System:    Host: pc02 Kernel: 4.13.3-1-ARCH x86_64 Distro: Arch Linux
Machine:   Device: desktop Mobo: ASRock model: Z270 Gaming K6
           UEFI: American Megatrends v: P2.10 date: 05/05/2017
CPU:       Quad core Intel Core i7-7700K (-HT-MCP-) cache: 8192 KB
           clock speeds: max: 4600 MHz 1: 4200 MHz 2: 4200 MHz 3: 4200 MHz 4: 4200 MHz 5: 4200 MHz 6: 4200 MHz
           7: 4200 MHz 8: 4200 MHz
Memory:    Array-1 capacity: 64 GB devices: 4 EC: None
           Device-1: ChannelA-DIMM0 size: 8 GB speed: 2133 MT/s type: DDR4
           Device-2: ChannelA-DIMM1 size: 16 GB speed: 2133 MT/s type: DDR4
           Device-3: ChannelB-DIMM0 size: 8 GB speed: 2133 MT/s type: DDR4
           Device-4: ChannelB-DIMM1 size: 16 GB speed: 2133 MT/s type: DDR4
Graphics:  Card: NVIDIA GP102 [GeForce GTX 1080 Ti]
           Display Server: X.Org 1.19.3 driver: nvidia Resolution: 3840x2160@60.00hz
           OpenGL: renderer: GeForce GTX 1080 Ti/PCIe/SSE2 version: 4.5.0 NVIDIA 384.90
Audio:     Card-1 Intel 200 Series PCH HD Audio driver: snd_hda_intel Sound: ALSA v: k4.13.3-1-ARCH
           Card-2 NVIDIA GP102 HDMI Audio Controller driver: snd_hda_intel
Network:   Card-1: Intel Ethernet Connection (2) I219-V driver: e1000e
           IF: enp0s31f6 state: up speed: 1000 Mbps duplex: full
           Card-2: Intel I211 Gigabit Network Connection driver: igb
           IF: enp112s0 state: down
           Card-3: Realtek RTL8812AE 802.11ac PCIe Wireless Network Adapter driver: rtl8821ae
           IF: wlp116s0 state: down
Drives:    HDD Total Size: 1256.3GB (27.9% used)
           ID-1: /dev/nvme0n1 model: THNSN5256GPU7_TOSHIBA size: 256.1GB
           ID-2: /dev/nvme1n1 model: TOSHIBA size: 512.1GB
           ID-3: /dev/sda model: WDC_WDBNCE0010PN size: 1000.2GB
Partition: ID-1: / size: 234G used: 90G (41%) fs: ext4 dev: /dev/nvme0n1p2
           ID-2: /boot size: 500M used: 72M (15%) fs: vfat dev: /dev/nvme0n1p1
Sensors:   System Temperatures: cpu: 28.0C mobo: 31.0C gpu: 43C
           Fan Speeds (in rpm): cpu: N/A fan-1: 1147 fan-2: 1846 fan-3: 0 fan-4: 424 fan-5: 0
Info:      Processes: 231 Uptime: 51 min Memory: 2317.7/48328.7MB Client: Shell (sudo) inxi: 2.3.40

Let me know if you need any further information. Thanks -

Please see:
http://docs.nvidia.com/deploy/xid-errors/index.html#topic_2
http://docs.nvidia.com/deploy/xid-errors/index.html#topic_5_2

I have the same issue as Hyper_Eye mentioned. I use KDE as the main desktop, but when launch some applications, like krita, opera, chrome, VS code etc, it triggered the error.

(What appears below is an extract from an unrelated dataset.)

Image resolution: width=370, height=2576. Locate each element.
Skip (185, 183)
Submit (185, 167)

Repost it here as I post it on https://devtalk.nvidia.com/default/topic/1025701/linux/gtx-970-with-kde-kwin-nvrm-xid-pci-0000-01-00-31-ch-00000028-engmask-0000-/

I know how to reproduce this error now. and also I found another interesting point with this defect.

Reproduce steps.
Cold start the system (reboot works too), enter kde through sddm. then launch krita either from krunner or from latte-dock, but not from konsole window. it will freeze the whole desktop. only mouse cursor is movable.

Interesting finding is.
Once the desktop froze, login the system through ssh, and run systemctl restart sddm, then repeat the steps above, the error doesn’t appear.

The dmesg of above 2 steps is below, hope this information can help to find the root cause.
[ 224.056481] NVRM: GPU at PCI:0000:42:00: GPU-f57007b3-0a41-f62d-67dd-8648df008e8a
[ 224.056484] NVRM: GPU Board Serial Number:
[ 224.056486] NVRM: Xid (PCI:0000:42:00): 31, Ch 00000020, engmask 00000101, intr 10000000
[ 245.370736] nvidia-modeset: Freed GPU:0 (GPU-f57007b3-0a41-f62d-67dd-8648df008e8a) @ PCI:0000:42:00.0
[ 246.172482] nvidia-modeset: Allocated GPU:0 (GPU-f57007b3-0a41-f62d-67dd-8648df008e8a) @ PCI:0000:42:00.0


Edit


Just got some time to upgrade my dell xps 8910 with the latest driver 387.34, and the issue happened on this PC too. I couldn’t remember I encountered this issue on Dell XPS before.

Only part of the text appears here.